Now, I need to decide what I want.

I could easily tell Bes that I’ve changed my mind about going tomorrow, take the boat to a port far from here, and try to get home that way.

If what Bes says is true about the God Men, about the Third Reich—and I’ve seen enough to confirm it is—then I have to consider what’s right.

Not for me, but for everyone else. After all I’ve been through, all I’ve seen and done, can I justify fleeing back to the States with my tail between my legs?

Can I leave Bes and Cec to fend for themselves in a fascist country when they must have a similar price on their own heads?

Remembering how Ailsa’s body fell lifeless into the sea, the stars above me blur before my eyes.
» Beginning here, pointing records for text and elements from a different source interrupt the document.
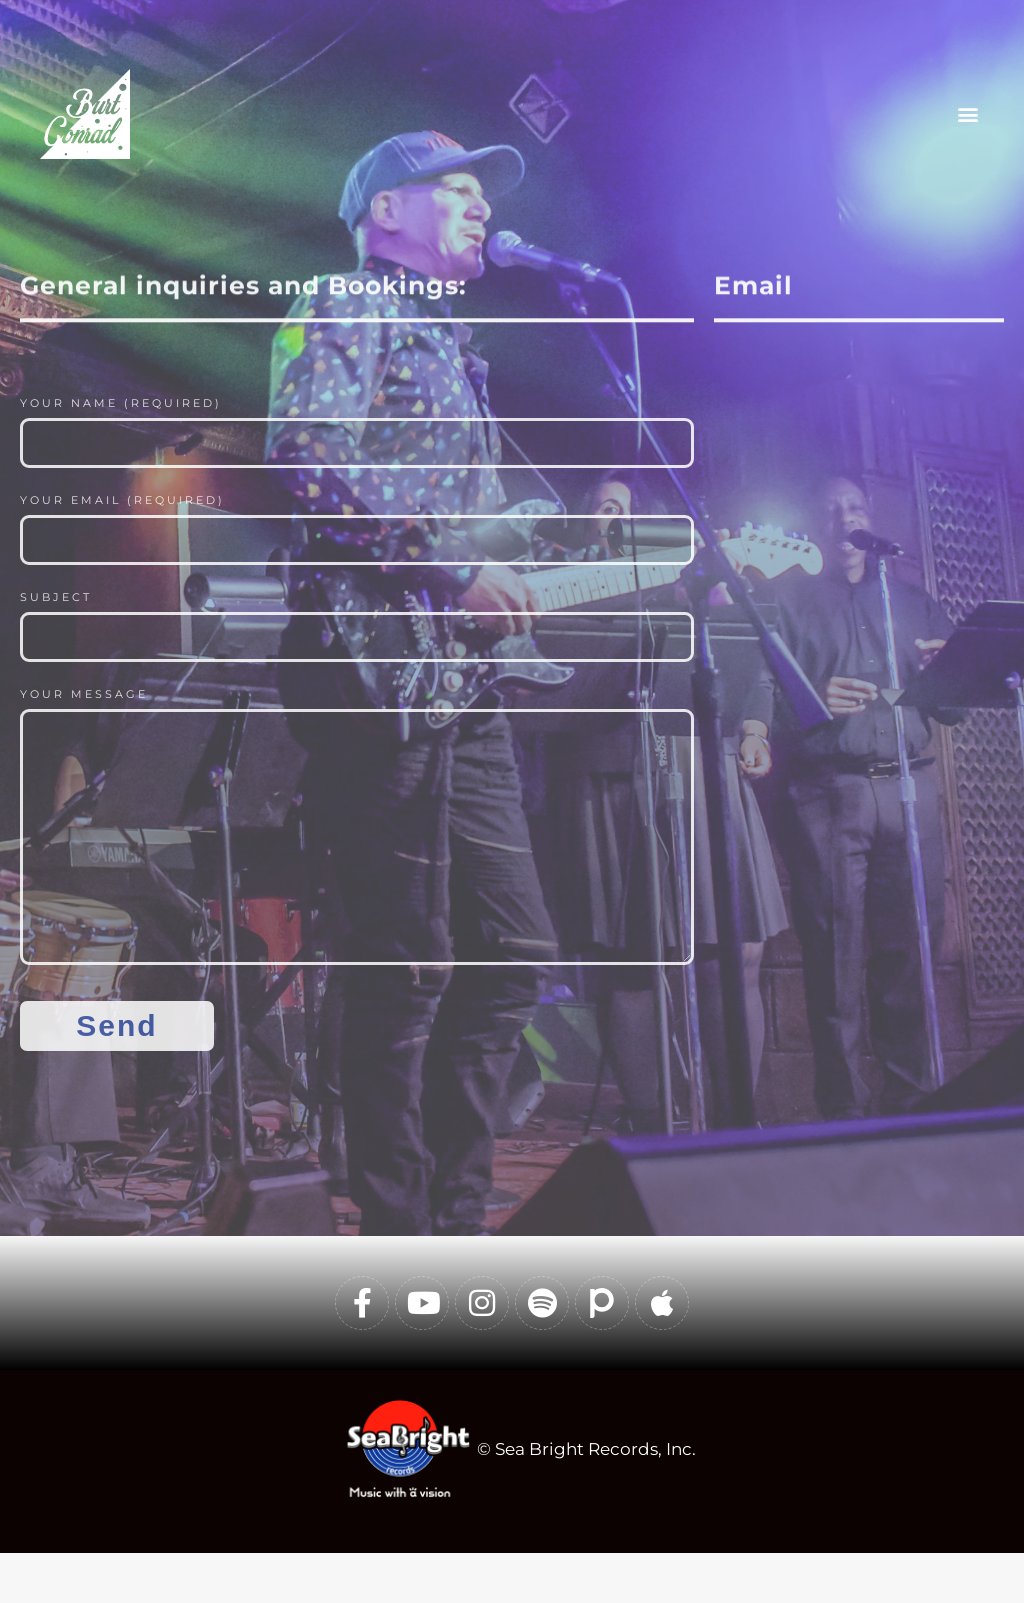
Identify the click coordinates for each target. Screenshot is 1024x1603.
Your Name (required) (121, 403)
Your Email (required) (122, 500)
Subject (56, 597)
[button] (967, 113)
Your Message (84, 694)
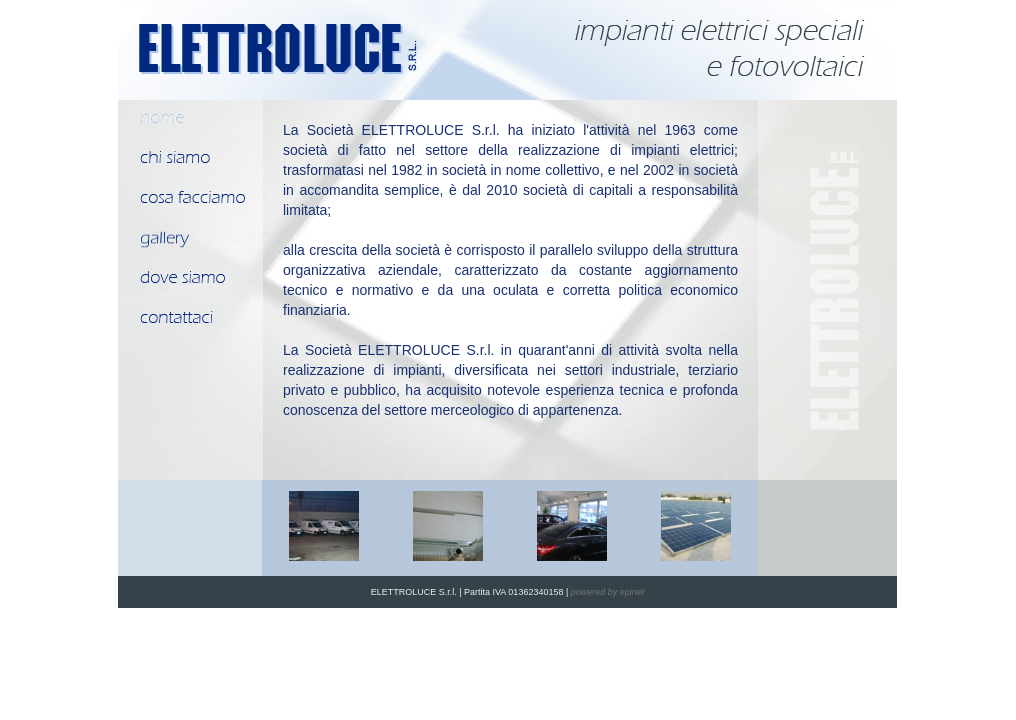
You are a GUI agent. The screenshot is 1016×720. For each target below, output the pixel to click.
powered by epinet (608, 592)
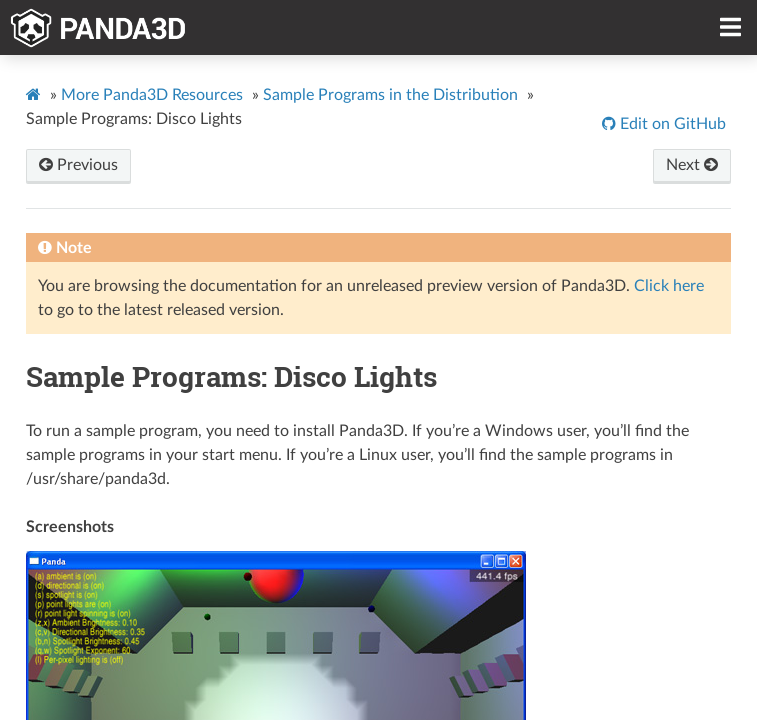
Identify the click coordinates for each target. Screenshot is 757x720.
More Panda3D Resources (152, 95)
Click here (669, 286)
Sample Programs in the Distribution (390, 95)
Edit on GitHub (671, 124)
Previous (78, 165)
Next (692, 165)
No, I can’t.

The Nazis and God Men and whatever other fascist entities are chasing us may not be anywhere near my own country, but that doesn’t mean their agenda won’t eventually affect me.

As John Stuart Mill said, ‘bad men need nothing more to compass their ends, than that good men should look on and do nothing.’ I can no longer turn a blind eye to what’s happening in Europe.

Especially given my fate and the amulet’s are now tied, I have to keep it out of the hands of the Third Reich, whether it holds any magic or not.

By any means necessary.

And I can’t do that without trusting the two people who’ve saved my life, though that will take more time to come to terms with.

The amulet…

Removing it from my shirt, I hold it gently in my palm.

The bloodstone is nearly black in the darkness, the gold wings dull and lifeless.

Nothing like how it looked when I excavated it in the Temple of Seti I.

The blood remains unchanged beneath the surface, but I continue to wonder if it truly can turn someone invisible.

If I’m not imagining the way it warms against my chest every now and then.

I speak aloud the ancient Egyptian word for wake, though it translates closer to dream. The Egyptians believed that, when you dream, you wake in another world, another dimension.

I don’t expect it to work, but when it doesn’t, I can’t help my disappointment. While I no longer plan to use it to get home, it could’ve come in handy.

A part of me wishes we weren’t wasting an entire day in Civitavecchia, just so we could get to Arturo’s house sooner. If he has any books on the Amulet of Amun, I want to read all of them.

First, I need to wash up.

Dropping my chin, I catch another whiff of myself and grimace, confirming it.